▸ TASK BRIEF: The response should be an exact transcription of the data below, free of images.
%%
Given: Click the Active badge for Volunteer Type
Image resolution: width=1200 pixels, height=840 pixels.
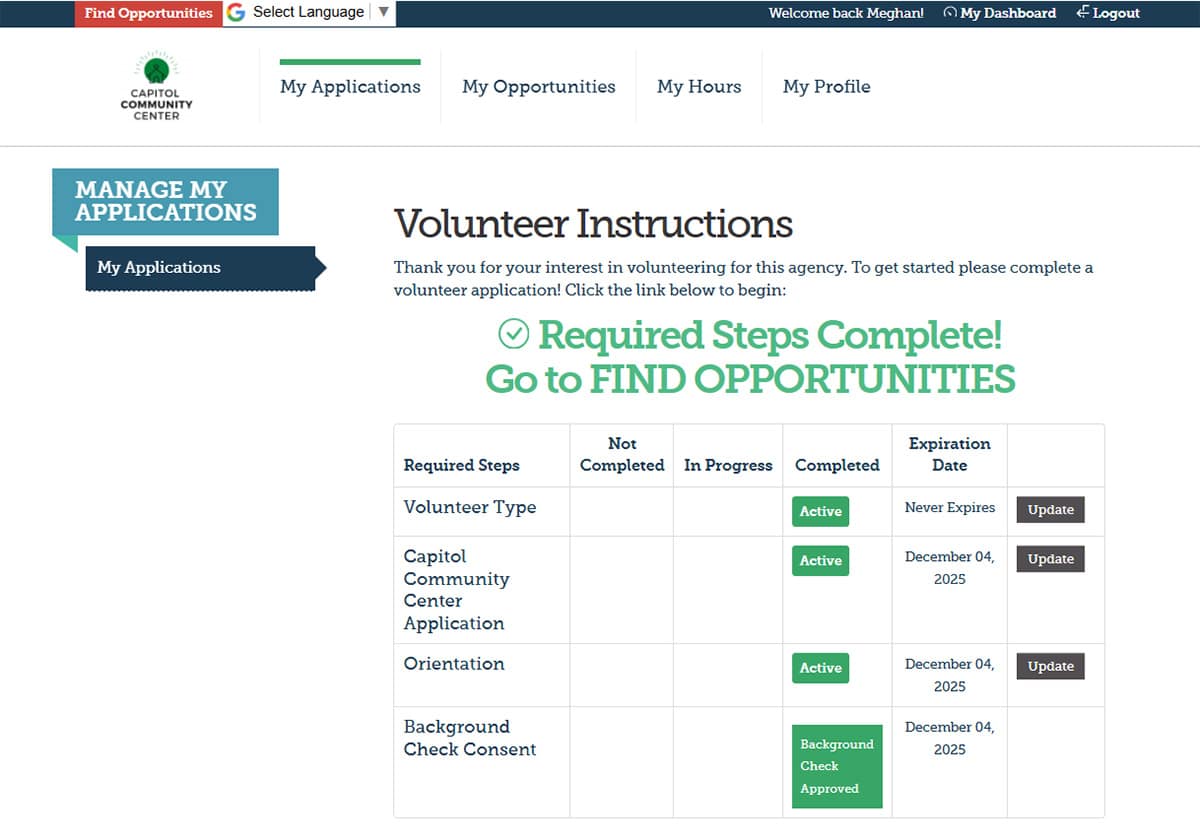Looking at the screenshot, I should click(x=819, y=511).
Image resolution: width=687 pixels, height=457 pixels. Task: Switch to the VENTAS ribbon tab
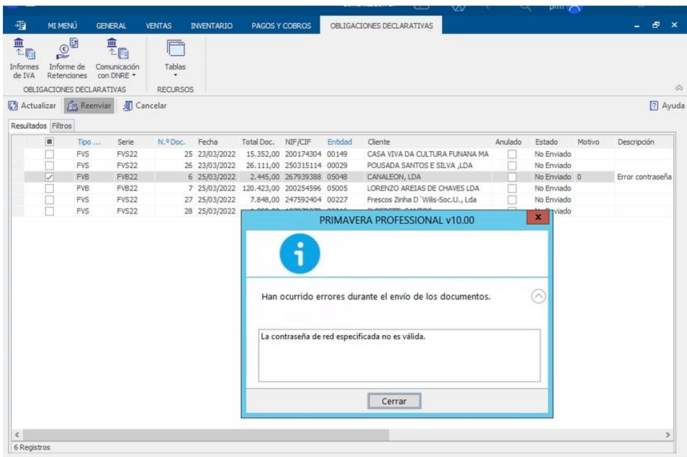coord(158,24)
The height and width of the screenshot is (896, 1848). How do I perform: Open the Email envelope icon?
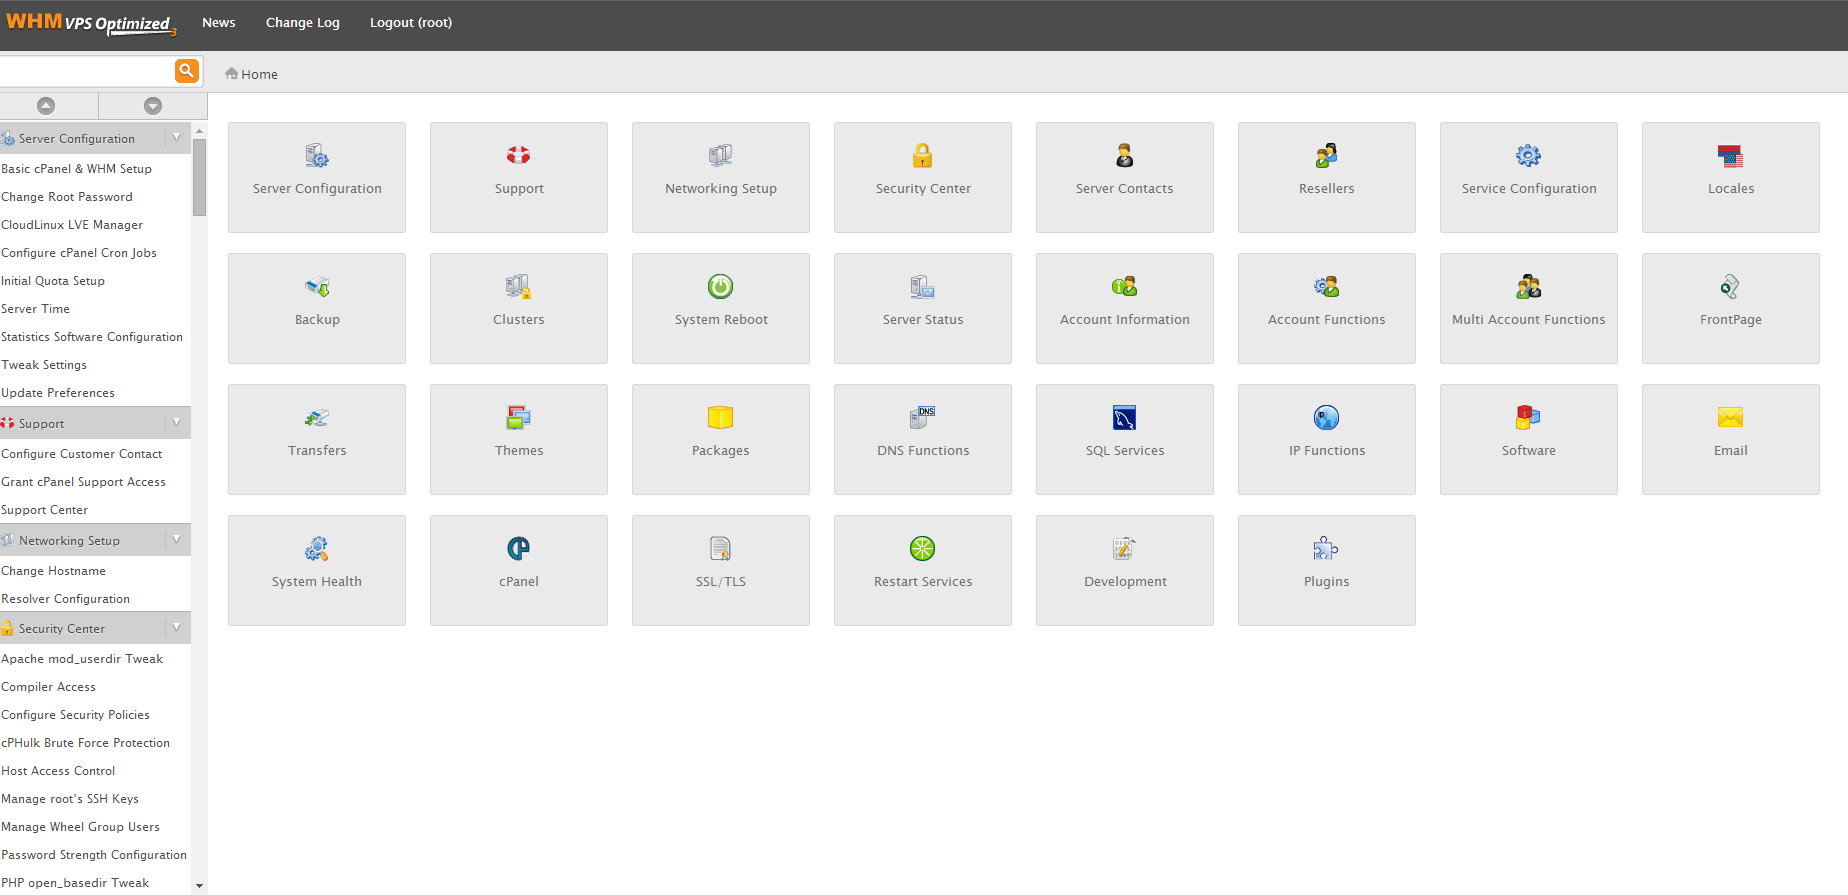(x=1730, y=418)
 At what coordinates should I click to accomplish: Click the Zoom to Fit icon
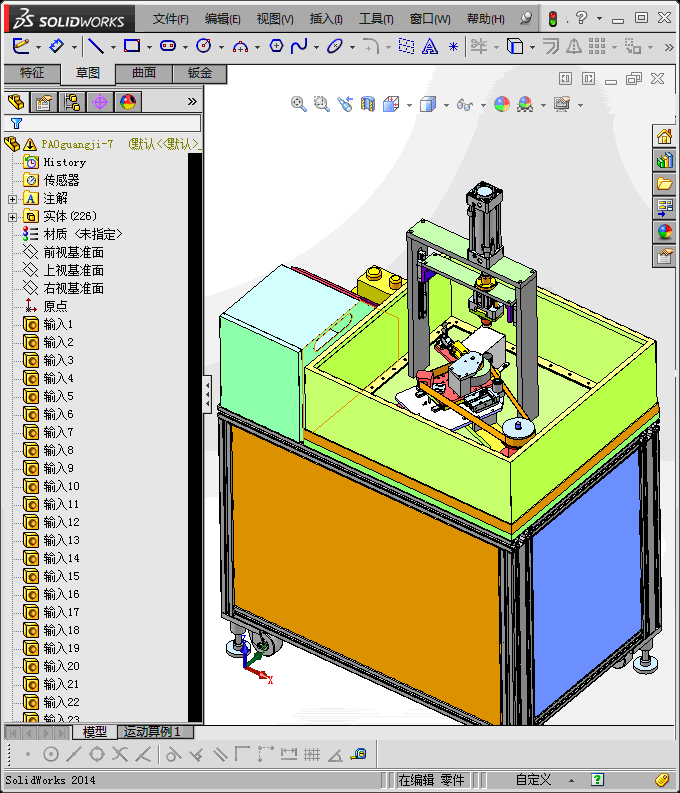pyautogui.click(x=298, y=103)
%%
▸ OUTPUT FOR THIS EXERCISE:
Given: Click the Active badge for Volunteer Type
Image resolution: width=1200 pixels, height=840 pixels.
Looking at the screenshot, I should click(x=819, y=511).
Image resolution: width=687 pixels, height=457 pixels. Task: Switch to the VENTAS ribbon tab
coord(158,24)
The height and width of the screenshot is (896, 1848). How do I perform: Open the Email envelope icon?
(x=1730, y=418)
 At what coordinates should I click to accomplish: Click the Zoom to Fit icon
pyautogui.click(x=298, y=103)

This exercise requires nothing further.